Records from a data source

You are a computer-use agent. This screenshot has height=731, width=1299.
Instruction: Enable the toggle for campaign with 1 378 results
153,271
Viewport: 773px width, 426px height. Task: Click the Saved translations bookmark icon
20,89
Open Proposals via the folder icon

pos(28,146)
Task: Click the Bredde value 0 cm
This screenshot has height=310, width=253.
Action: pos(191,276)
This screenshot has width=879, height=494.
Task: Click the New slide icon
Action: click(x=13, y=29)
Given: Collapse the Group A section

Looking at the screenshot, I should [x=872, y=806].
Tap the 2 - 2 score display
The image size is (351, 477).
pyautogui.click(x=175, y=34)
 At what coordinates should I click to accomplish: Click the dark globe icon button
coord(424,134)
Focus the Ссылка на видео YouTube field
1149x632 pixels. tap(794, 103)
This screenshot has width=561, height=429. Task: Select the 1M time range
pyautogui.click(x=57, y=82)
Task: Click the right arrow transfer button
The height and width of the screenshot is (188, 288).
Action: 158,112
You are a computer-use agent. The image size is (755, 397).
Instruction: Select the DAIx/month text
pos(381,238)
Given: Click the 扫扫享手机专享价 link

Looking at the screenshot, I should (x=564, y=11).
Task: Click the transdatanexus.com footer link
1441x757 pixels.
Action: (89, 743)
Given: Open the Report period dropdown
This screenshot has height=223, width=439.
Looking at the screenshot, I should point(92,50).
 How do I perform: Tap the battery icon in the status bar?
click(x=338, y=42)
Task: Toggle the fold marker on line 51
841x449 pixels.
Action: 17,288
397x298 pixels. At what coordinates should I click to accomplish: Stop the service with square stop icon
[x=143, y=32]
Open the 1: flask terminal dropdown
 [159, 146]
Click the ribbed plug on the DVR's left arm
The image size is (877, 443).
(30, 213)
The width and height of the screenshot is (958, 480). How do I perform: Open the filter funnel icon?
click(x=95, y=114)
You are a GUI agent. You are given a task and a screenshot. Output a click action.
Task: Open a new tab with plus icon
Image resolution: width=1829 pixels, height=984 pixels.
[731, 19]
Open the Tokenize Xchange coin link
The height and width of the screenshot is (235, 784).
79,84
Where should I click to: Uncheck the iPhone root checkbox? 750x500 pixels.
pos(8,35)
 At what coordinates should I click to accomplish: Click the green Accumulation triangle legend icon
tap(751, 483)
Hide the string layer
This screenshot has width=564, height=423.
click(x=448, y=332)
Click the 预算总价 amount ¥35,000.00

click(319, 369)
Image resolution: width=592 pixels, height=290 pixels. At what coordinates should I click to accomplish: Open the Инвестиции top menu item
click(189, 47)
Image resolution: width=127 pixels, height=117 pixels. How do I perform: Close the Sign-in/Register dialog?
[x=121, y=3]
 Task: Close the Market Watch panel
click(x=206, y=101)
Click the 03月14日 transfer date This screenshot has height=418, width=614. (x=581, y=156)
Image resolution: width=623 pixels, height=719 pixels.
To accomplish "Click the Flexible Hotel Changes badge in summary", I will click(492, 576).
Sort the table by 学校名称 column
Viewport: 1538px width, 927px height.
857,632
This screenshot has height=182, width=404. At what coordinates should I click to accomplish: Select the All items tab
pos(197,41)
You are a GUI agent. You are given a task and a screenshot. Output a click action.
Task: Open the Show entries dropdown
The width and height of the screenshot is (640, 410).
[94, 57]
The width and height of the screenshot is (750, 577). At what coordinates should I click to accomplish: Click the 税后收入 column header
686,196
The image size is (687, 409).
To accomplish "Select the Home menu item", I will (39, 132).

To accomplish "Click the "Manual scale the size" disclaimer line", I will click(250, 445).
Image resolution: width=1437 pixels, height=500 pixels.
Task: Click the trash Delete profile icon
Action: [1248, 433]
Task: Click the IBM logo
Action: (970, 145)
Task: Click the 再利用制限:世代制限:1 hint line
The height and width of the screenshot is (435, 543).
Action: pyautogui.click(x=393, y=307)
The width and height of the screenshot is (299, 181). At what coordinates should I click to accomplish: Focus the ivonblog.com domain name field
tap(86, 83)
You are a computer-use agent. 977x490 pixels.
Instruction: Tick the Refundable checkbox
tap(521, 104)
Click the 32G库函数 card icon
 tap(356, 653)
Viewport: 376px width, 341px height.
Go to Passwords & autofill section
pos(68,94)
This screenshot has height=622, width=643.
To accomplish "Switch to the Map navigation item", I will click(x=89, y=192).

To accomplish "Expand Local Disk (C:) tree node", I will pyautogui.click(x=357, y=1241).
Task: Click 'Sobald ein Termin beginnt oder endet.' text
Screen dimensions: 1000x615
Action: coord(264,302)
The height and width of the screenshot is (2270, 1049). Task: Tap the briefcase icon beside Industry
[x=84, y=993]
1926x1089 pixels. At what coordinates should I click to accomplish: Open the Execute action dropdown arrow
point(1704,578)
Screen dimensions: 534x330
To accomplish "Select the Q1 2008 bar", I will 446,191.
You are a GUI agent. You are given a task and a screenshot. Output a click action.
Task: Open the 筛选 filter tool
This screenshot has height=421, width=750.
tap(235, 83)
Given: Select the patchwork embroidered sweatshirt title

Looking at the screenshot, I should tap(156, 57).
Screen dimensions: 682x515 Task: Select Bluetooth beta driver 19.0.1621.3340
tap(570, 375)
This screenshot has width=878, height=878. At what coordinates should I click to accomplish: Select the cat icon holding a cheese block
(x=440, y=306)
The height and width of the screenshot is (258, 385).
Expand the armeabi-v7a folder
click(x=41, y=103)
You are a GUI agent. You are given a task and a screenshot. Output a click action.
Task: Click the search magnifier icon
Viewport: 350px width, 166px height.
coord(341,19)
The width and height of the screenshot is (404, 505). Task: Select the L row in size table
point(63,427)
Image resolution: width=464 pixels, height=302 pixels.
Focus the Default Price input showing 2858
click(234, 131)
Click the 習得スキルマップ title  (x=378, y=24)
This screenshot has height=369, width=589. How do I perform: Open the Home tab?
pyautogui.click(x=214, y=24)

◆ Job
Copy every one of the records above, reproducing each line word for word.

◆ Correct answer
You are a computer-use agent. This screenshot has height=731, width=1299.
Instruction: Enable the toggle for campaign with 1 378 results
153,271
Viewport: 773px width, 426px height. Task: Click the Saved translations bookmark icon
20,89
Open Proposals via the folder icon

pos(28,146)
Task: Click the Bredde value 0 cm
This screenshot has height=310, width=253.
Action: pos(191,276)
This screenshot has width=879, height=494.
Task: Click the New slide icon
Action: click(x=13, y=29)
Given: Collapse the Group A section

Looking at the screenshot, I should [x=872, y=806].
Tap the 2 - 2 score display
The image size is (351, 477).
pyautogui.click(x=175, y=34)
 At what coordinates should I click to accomplish: Click the dark globe icon button
coord(424,134)
Focus the Ссылка на видео YouTube field
1149x632 pixels. tap(794, 103)
This screenshot has width=561, height=429. Task: Select the 1M time range
pyautogui.click(x=57, y=82)
Task: Click the right arrow transfer button
The height and width of the screenshot is (188, 288).
Action: 158,112
You are a computer-use agent. The image size is (755, 397).
Instruction: Select the DAIx/month text
pos(381,238)
Given: Click the 扫扫享手机专享价 link

Looking at the screenshot, I should (x=564, y=11).
Task: Click the transdatanexus.com footer link
1441x757 pixels.
Action: (89, 743)
Given: Open the Report period dropdown
This screenshot has height=223, width=439.
Looking at the screenshot, I should point(92,50).
 How do I perform: Tap the battery icon in the status bar?
click(x=338, y=42)
Task: Toggle the fold marker on line 51
841x449 pixels.
Action: 17,288
397x298 pixels. At what coordinates should I click to accomplish: Stop the service with square stop icon
[x=143, y=32]
Open the 1: flask terminal dropdown
 [159, 146]
Click the ribbed plug on the DVR's left arm
The image size is (877, 443).
(30, 213)
The width and height of the screenshot is (958, 480). How do I perform: Open the filter funnel icon?
click(x=95, y=114)
You are a GUI agent. You are given a task and a screenshot. Output a click action.
Task: Open a new tab with plus icon
Image resolution: width=1829 pixels, height=984 pixels.
[731, 19]
Open the Tokenize Xchange coin link
The height and width of the screenshot is (235, 784).
79,84
Where should I click to: Uncheck the iPhone root checkbox? 750x500 pixels.
pos(8,35)
 At what coordinates should I click to accomplish: Click the green Accumulation triangle legend icon
tap(751, 483)
Hide the string layer
This screenshot has width=564, height=423.
click(x=448, y=332)
Click the 预算总价 amount ¥35,000.00

click(319, 369)
Image resolution: width=592 pixels, height=290 pixels. At what coordinates should I click to accomplish: Open the Инвестиции top menu item
click(189, 47)
Image resolution: width=127 pixels, height=117 pixels. How do I perform: Close the Sign-in/Register dialog?
[x=121, y=3]
 Task: Close the Market Watch panel
click(x=206, y=101)
Click the 03月14日 transfer date This screenshot has height=418, width=614. (x=581, y=156)
Image resolution: width=623 pixels, height=719 pixels.
To accomplish "Click the Flexible Hotel Changes badge in summary", I will click(492, 576).
Sort the table by 学校名称 column
Viewport: 1538px width, 927px height.
857,632
This screenshot has height=182, width=404. At what coordinates should I click to accomplish: Select the All items tab
pos(197,41)
You are a GUI agent. You are given a task and a screenshot. Output a click action.
Task: Open the Show entries dropdown
The width and height of the screenshot is (640, 410).
[94, 57]
The width and height of the screenshot is (750, 577). At what coordinates should I click to accomplish: Click the 税后收入 column header
686,196
The image size is (687, 409).
To accomplish "Select the Home menu item", I will (39, 132).

To accomplish "Click the "Manual scale the size" disclaimer line", I will click(250, 445).
Image resolution: width=1437 pixels, height=500 pixels.
Task: Click the trash Delete profile icon
Action: [1248, 433]
Task: Click the IBM logo
Action: (970, 145)
Task: Click the 再利用制限:世代制限:1 hint line
The height and width of the screenshot is (435, 543).
Action: pyautogui.click(x=393, y=307)
The width and height of the screenshot is (299, 181). At what coordinates should I click to accomplish: Focus the ivonblog.com domain name field
tap(86, 83)
You are a computer-use agent. 977x490 pixels.
Instruction: Tick the Refundable checkbox
tap(521, 104)
Click the 32G库函数 card icon
 tap(356, 653)
Viewport: 376px width, 341px height.
Go to Passwords & autofill section
pos(68,94)
This screenshot has height=622, width=643.
To accomplish "Switch to the Map navigation item", I will click(x=89, y=192).

To accomplish "Expand Local Disk (C:) tree node", I will pyautogui.click(x=357, y=1241).
Task: Click 'Sobald ein Termin beginnt oder endet.' text
Screen dimensions: 1000x615
Action: coord(264,302)
The height and width of the screenshot is (2270, 1049). Task: Tap the briefcase icon beside Industry
[x=84, y=993]
1926x1089 pixels. At what coordinates should I click to accomplish: Open the Execute action dropdown arrow
point(1704,578)
Screen dimensions: 534x330
To accomplish "Select the Q1 2008 bar", I will 446,191.
You are a GUI agent. You are given a task and a screenshot. Output a click action.
Task: Open the 筛选 filter tool
This screenshot has height=421, width=750.
tap(235, 83)
Given: Select the patchwork embroidered sweatshirt title

Looking at the screenshot, I should tap(156, 57).
Screen dimensions: 682x515 Task: Select Bluetooth beta driver 19.0.1621.3340
tap(570, 375)
This screenshot has width=878, height=878. At what coordinates should I click to accomplish: Select the cat icon holding a cheese block
(x=440, y=306)
The height and width of the screenshot is (258, 385).
Expand the armeabi-v7a folder
click(x=41, y=103)
You are a GUI agent. You are given a task and a screenshot. Output a click action.
Task: Click the search magnifier icon
Viewport: 350px width, 166px height.
coord(341,19)
The width and height of the screenshot is (404, 505). Task: Select the L row in size table
point(63,427)
Image resolution: width=464 pixels, height=302 pixels.
Focus the Default Price input showing 2858
click(234, 131)
Click the 習得スキルマップ title  (x=378, y=24)
This screenshot has height=369, width=589. How do I perform: Open the Home tab?
pyautogui.click(x=214, y=24)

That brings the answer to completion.